Where did you copy and paste that from?


----------



## FelonE1 (Dec 23, 2013)

Or to cut a long story short.......eat less and move more


----------



## ILLBehaviour (Dec 20, 2014)

well that article sucked balls.


----------



## UlsterRugby (Nov 16, 2014)

Eat in a deficit = lose weight

eat in deficit and move more = lose more weight

eat in deficit, move more and introduce drugs = lose even more weight!

its really that simple, I only read the first paragraph of your copy and paste post before getting bored.
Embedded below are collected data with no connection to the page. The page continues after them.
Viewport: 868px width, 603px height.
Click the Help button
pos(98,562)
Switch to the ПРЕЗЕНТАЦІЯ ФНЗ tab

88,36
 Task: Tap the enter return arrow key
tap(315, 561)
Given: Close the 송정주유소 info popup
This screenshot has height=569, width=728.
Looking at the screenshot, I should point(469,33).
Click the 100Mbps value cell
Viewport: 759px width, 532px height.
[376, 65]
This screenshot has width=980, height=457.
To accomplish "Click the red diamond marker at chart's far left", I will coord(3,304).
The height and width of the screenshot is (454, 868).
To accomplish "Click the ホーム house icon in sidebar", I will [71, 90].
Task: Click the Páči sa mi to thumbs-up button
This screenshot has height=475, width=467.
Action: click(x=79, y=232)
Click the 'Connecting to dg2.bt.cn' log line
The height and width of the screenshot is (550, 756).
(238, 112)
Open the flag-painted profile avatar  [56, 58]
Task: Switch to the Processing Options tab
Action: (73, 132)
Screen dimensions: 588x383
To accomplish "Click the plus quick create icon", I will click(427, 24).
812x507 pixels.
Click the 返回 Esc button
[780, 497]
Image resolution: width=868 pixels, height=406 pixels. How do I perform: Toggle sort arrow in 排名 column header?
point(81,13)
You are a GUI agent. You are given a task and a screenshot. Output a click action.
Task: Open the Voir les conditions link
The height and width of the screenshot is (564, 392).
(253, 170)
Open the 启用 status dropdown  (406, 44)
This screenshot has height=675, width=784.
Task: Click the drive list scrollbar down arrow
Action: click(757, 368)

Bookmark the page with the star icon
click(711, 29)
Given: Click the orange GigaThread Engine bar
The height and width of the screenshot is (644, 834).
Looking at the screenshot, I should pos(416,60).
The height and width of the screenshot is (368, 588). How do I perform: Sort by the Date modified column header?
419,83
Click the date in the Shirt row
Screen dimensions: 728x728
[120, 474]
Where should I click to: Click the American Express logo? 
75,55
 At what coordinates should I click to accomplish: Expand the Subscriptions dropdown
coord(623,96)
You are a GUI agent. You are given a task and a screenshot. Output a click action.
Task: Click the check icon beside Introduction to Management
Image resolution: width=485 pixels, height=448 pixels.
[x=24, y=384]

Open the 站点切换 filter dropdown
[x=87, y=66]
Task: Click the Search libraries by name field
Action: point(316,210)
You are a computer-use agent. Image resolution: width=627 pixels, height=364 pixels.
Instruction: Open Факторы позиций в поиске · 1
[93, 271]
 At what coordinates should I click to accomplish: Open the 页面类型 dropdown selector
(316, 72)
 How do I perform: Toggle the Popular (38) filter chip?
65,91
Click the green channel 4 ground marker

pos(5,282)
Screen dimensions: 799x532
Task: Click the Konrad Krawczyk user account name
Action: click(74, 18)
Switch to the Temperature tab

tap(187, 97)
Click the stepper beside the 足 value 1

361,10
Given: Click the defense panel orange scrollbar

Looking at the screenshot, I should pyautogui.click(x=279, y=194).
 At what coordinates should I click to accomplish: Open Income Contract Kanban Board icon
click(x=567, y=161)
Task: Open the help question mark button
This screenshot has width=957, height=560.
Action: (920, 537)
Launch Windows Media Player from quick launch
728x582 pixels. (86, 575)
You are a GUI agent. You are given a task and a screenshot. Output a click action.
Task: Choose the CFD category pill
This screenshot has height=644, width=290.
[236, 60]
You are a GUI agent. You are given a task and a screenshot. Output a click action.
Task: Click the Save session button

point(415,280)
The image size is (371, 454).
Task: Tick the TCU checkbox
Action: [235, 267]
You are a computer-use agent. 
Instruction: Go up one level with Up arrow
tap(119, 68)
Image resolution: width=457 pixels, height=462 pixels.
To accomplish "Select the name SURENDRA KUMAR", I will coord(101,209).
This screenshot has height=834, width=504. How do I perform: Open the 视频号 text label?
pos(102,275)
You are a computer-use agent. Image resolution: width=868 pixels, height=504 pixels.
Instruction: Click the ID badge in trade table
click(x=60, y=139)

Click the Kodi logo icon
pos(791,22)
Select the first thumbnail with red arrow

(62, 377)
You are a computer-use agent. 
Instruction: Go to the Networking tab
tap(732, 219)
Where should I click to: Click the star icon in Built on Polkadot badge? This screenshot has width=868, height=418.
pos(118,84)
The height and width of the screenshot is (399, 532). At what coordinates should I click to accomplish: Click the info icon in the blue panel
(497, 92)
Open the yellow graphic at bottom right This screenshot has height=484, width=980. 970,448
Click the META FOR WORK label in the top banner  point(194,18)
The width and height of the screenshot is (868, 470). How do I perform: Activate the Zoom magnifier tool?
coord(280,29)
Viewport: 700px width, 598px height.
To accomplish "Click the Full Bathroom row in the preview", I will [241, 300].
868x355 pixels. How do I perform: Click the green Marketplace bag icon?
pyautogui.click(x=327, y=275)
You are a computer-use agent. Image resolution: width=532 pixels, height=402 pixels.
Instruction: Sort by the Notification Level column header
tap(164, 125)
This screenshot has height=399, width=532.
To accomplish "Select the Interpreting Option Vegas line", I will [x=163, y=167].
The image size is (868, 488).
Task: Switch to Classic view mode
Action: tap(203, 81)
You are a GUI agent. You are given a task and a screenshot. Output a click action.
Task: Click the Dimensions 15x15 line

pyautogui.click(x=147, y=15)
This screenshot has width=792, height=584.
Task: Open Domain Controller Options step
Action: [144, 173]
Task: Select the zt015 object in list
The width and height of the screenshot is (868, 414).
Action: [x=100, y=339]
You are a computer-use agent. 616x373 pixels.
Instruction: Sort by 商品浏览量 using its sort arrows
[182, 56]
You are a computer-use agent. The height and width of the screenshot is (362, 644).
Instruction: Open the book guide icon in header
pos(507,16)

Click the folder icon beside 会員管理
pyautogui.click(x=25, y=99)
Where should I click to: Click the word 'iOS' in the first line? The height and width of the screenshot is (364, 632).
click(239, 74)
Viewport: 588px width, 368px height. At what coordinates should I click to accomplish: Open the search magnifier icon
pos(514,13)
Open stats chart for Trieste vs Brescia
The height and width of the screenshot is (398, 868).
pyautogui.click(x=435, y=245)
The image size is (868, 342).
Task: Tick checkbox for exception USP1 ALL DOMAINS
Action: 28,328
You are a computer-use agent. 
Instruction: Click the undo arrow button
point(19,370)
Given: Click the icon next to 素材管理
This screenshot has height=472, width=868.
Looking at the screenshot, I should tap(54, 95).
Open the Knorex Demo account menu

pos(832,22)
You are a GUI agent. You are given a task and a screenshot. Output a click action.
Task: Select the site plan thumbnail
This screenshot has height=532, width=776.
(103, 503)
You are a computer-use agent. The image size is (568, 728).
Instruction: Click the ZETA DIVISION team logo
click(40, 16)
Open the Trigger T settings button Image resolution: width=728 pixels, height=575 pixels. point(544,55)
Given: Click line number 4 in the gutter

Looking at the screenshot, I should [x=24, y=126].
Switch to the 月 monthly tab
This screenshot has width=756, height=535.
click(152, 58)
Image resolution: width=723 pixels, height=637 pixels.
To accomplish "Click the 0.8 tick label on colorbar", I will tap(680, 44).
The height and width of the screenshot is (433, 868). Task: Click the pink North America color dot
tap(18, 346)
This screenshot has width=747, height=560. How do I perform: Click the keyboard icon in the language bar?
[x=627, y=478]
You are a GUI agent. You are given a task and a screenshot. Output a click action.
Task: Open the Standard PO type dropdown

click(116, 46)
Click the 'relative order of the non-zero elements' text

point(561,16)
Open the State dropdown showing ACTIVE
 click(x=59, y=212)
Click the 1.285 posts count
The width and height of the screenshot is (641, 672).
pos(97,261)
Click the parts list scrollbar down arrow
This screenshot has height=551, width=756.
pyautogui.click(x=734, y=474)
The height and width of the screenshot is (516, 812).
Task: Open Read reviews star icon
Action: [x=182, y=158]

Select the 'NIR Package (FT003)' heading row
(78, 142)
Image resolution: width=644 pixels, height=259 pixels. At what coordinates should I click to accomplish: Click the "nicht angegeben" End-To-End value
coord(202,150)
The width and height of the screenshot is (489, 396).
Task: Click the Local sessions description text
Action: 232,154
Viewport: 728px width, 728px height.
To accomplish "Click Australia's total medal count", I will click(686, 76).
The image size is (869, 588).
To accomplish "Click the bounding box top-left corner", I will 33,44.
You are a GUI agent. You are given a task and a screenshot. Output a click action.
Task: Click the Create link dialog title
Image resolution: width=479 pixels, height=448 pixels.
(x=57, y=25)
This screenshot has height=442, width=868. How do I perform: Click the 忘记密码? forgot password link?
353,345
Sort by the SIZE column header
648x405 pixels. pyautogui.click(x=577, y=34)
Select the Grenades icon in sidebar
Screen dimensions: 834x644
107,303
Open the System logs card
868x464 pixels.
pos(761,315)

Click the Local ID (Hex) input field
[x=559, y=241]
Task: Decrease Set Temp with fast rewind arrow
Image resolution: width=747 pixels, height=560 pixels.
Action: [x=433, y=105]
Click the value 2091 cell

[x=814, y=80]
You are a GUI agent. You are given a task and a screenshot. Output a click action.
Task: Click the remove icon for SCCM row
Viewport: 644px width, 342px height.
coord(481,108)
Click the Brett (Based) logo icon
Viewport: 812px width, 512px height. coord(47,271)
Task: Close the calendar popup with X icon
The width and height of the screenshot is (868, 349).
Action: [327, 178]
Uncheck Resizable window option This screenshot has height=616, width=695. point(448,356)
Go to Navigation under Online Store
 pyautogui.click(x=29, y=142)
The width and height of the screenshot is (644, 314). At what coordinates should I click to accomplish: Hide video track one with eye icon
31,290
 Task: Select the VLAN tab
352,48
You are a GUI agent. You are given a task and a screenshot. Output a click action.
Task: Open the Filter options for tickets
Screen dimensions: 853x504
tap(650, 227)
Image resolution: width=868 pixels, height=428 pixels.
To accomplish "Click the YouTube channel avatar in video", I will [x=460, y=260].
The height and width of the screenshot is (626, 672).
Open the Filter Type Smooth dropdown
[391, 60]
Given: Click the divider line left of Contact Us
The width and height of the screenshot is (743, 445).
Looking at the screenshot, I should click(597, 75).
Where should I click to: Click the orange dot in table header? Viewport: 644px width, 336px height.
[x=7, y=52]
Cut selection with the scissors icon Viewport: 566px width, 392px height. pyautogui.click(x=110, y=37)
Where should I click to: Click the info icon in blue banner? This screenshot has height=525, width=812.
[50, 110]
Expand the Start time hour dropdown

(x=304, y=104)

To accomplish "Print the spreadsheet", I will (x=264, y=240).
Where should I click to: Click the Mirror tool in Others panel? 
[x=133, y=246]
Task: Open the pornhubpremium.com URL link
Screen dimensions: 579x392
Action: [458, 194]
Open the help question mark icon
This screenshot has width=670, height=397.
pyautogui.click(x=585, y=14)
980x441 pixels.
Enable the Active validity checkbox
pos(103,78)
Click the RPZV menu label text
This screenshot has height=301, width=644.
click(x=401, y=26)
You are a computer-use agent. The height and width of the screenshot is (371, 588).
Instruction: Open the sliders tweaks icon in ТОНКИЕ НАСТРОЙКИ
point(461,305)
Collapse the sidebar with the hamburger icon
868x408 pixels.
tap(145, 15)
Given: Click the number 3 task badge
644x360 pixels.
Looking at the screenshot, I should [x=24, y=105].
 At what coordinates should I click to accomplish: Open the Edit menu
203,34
Hop on over to an American board they might appreciate your crap there


----------



## Jordan08 (Feb 17, 2014)

Where were you all these years?. You just saved us all.


----------



## Frandeman (Mar 24, 2014)

Dnp faster than reading all that..


----------



## RexEverthing (Apr 4, 2014)

I don't get it - what you selling?


----------



## Tom90 (Jan 29, 2010)

Drink lemon water, I fvckin lold


----------



## Ultrasonic (Jul 13, 2004)

Tom90 said:


> Drink lemon water, I fvckin lold


Avoiding cold drinks has me baffled too?


----------



## Tom90 (Jan 29, 2010)

Ultrasonic said:


> Avoiding cold drinks has me baffled too?


Cold drinks will cool down the metabolic fire, don't you know anything?!


----------



## andyboro (Oct 1, 2006)

I can write articles too:

CTRL-C

CTRL-V

am i doing it right?


----------



## Ultrasonic (Jul 13, 2004)

Tom90 said:


> Cold drinks will cool down the metabolic fire, don't you know anything?!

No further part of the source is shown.